Arbeitsaufträge:
1: Warum fädelt der Verfasser des ersten Beitrags im Forenauszug über Wattwürmer die Salzis lieber mit der Nadel auf?
2: Welche Eigenschaften muss die Nadel laut dem Forenauszug über Wattwürmer haben? Nenne alle.
3: Führe den Forenauszug über Wattwürmer nach seiner letzten Zeile fort.

Lesetext:
Ich fädle die Salzis lieber mit der Nadel auf, weil die so druckempfindlich sind. Vor allem die Langen. Das Gepule mit dem Haken erspare ich mir so. Natürlich muß die Nadel dünn, glatt und spitz sein.


----------



## haukep (4. April 2005)

*AW: Wattwürmer*



			
				Micky schrieb:
			
		

> Das ist doch gefundenes Fressen für Hauke.... Bin mal gespannt wann sein "Rückschlag" kommt.... :q #h




*JETZT! TADAAAAAAA*

Ich trete vor die Welt uns verkünde feierlich, der Brückenpapst hat einen zweiten Papst ernannt: DEN SALZWURM-PAPST Micky   #6  #6 

Hähähä, Die Geschichte von der Rache als Blutwurst... #h  :q


----------



## vanboyd (5. April 2005)

Extrahierte Daten:

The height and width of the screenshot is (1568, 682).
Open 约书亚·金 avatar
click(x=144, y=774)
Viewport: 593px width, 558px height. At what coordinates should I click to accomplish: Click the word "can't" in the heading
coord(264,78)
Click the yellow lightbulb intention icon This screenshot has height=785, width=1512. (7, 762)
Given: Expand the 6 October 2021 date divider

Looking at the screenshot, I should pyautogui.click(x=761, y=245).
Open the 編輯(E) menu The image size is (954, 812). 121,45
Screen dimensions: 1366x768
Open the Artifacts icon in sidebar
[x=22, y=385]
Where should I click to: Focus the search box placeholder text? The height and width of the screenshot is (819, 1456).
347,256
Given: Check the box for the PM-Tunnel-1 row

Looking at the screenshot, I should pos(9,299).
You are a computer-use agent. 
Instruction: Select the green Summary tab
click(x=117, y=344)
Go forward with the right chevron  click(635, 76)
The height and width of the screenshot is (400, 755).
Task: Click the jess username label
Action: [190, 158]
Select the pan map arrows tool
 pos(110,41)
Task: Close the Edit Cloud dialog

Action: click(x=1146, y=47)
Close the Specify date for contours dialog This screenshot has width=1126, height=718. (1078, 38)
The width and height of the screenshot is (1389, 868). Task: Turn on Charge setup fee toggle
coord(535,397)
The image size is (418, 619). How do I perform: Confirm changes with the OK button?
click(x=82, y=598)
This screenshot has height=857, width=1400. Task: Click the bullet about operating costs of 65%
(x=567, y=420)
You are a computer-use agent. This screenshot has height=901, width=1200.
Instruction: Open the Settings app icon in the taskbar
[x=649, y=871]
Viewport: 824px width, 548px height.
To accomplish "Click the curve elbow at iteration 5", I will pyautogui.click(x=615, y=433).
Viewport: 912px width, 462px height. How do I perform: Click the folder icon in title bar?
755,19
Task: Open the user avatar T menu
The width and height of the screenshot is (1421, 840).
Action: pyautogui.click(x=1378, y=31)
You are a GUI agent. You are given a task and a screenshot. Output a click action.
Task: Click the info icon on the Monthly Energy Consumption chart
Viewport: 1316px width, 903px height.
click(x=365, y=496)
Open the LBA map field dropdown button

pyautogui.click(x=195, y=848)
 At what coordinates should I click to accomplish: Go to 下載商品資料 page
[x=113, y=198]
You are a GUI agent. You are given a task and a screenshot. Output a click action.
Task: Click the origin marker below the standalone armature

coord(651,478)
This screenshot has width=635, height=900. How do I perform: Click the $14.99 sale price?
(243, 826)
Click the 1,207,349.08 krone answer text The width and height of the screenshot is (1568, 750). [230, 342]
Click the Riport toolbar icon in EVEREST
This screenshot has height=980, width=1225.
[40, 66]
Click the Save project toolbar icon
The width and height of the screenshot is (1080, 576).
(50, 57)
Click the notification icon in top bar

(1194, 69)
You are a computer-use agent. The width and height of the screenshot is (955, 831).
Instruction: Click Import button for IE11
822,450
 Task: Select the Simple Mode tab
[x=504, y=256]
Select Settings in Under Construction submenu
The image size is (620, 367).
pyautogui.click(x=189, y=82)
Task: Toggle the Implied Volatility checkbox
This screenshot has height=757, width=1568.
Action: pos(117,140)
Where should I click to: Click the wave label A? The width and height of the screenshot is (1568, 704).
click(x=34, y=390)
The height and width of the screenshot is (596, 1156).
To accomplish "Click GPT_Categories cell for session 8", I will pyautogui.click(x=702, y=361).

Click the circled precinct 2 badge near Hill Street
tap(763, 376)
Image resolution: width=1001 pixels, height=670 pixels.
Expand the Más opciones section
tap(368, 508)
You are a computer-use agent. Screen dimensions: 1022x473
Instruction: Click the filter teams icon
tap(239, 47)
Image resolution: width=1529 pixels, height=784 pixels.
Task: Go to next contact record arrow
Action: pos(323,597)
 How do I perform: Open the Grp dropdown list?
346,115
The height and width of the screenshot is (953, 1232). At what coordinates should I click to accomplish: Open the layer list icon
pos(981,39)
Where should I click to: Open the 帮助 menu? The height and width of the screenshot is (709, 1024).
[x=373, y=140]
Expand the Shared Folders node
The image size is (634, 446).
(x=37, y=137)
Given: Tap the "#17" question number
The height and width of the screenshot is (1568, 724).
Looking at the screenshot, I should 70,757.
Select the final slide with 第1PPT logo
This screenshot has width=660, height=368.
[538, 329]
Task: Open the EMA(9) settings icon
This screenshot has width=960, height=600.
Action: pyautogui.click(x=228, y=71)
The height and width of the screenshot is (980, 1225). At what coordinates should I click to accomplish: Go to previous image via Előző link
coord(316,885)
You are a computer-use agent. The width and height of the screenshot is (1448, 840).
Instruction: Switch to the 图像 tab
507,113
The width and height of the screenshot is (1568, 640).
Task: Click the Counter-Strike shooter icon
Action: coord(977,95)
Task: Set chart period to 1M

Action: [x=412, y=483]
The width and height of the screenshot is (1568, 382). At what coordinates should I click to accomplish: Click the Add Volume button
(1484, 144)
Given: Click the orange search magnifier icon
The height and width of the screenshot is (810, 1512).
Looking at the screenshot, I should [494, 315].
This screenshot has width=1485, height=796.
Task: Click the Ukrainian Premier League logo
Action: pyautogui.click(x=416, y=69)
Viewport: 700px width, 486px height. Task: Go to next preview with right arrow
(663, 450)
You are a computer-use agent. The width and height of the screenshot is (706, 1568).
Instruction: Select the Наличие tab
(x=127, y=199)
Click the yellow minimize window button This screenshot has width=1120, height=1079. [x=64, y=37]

Antworten der Reihe nach:
1: Weil die Salzis so druckempfindlich sind, vor allem die langen.

2: dünn, glatt, spitz

3:
*AW: Wattwürmer*

:m Jetzt haben wir also zwei Päpste im Board!:m 

Wenn jemand fragen zu Seebrücken hat, der Brückenpapst hilft gerne! Wie auch mir damals. Nur wurde er damals seltsamerweise noch von Micky aufgezogen:m 

Wenn jemand fragen zu marinierten Wattwürmern hat, kann er sich ab jetzt einfach an den dafür zuständigen und vom Brückenpapst höchtselbst ernannten Salzwurmpapst wenden!!!:m  

Was soll man dazu sagen??:m


----------



## Micky (5. April 2005)

*AW: Wattwürmer*

DANKE liebe Freunde.... #6 
*HIER WERDEN SIE GEHOLFEN !!!*


----------



## Katze_01 (5. April 2005)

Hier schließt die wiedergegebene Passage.